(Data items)
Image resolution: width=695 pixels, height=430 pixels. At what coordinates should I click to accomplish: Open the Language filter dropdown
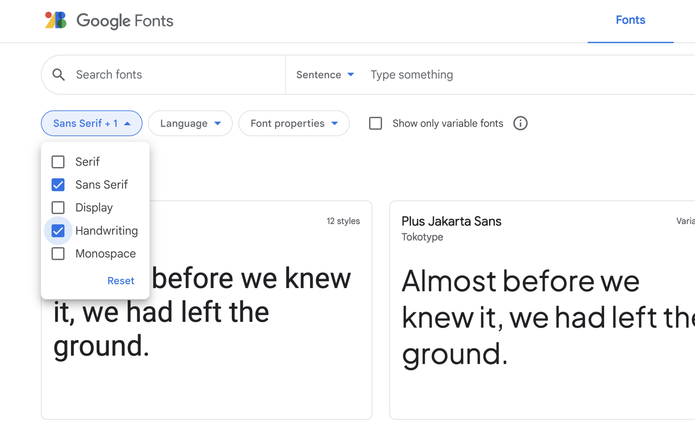(190, 123)
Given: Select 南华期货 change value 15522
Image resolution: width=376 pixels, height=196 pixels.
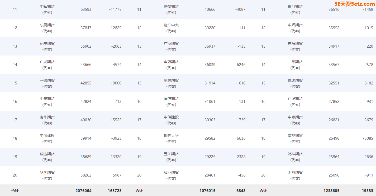Looking at the screenshot, I should click(116, 120).
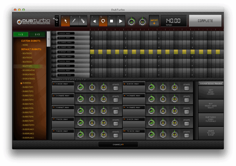The height and width of the screenshot is (166, 236).
Task: Toggle Legato switch for 2-KICK.WAV pad
Action: coord(186,89)
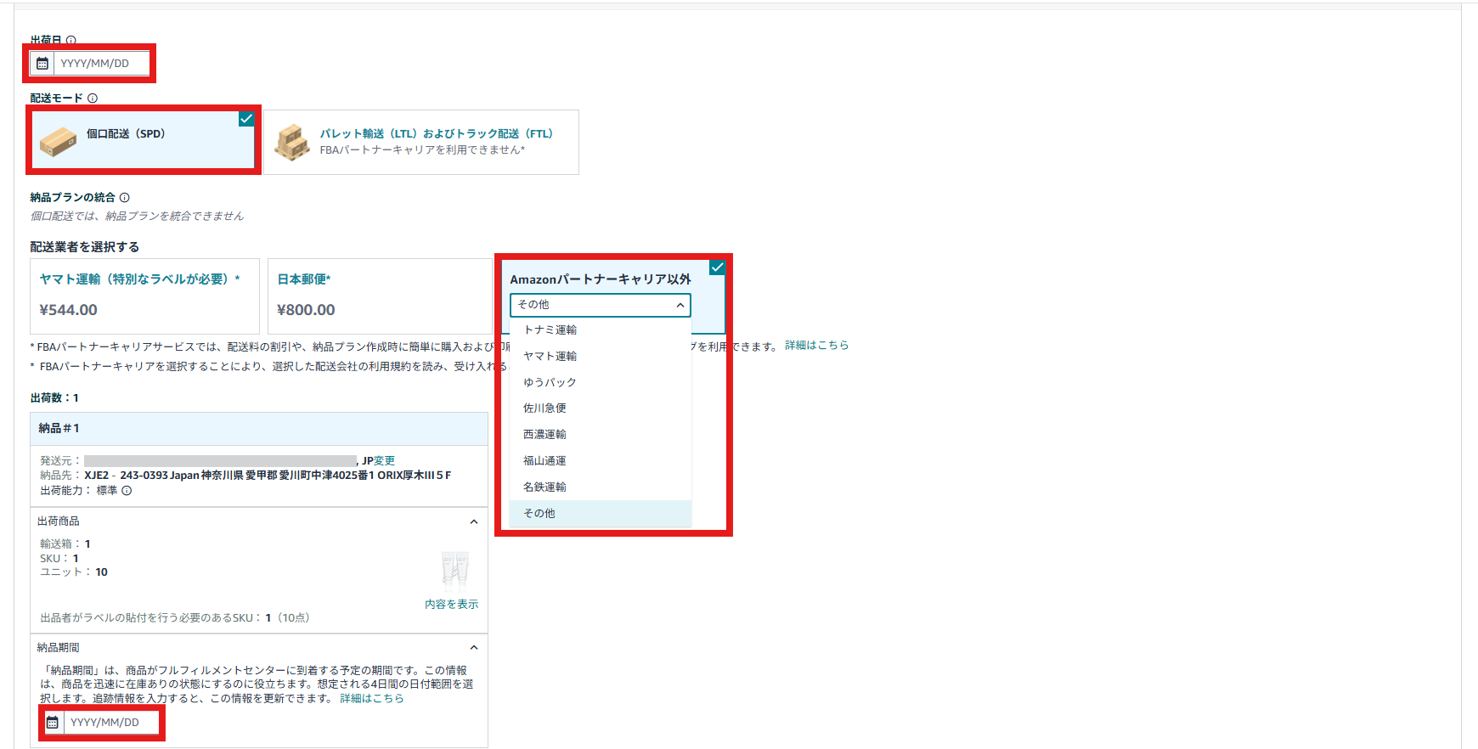1478x749 pixels.
Task: Open 内容を表示 link
Action: 451,605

■ EXERCISE PROMPT:
Emit an exact copy of the lines from the line bearing "Given: Select 南华期货 change value 15522" through the last line above, inclusive, and leave the images out.

■ RESPONSE TO THE EXERCISE:
Given: Select 南华期货 change value 15522
Image resolution: width=376 pixels, height=196 pixels.
Looking at the screenshot, I should click(116, 120).
The height and width of the screenshot is (166, 236).
Task: Toggle Legato switch for 2-KICK.WAV pad
Action: coord(186,89)
1478x749 pixels.
Task: Open 内容を表示 link
Action: 451,605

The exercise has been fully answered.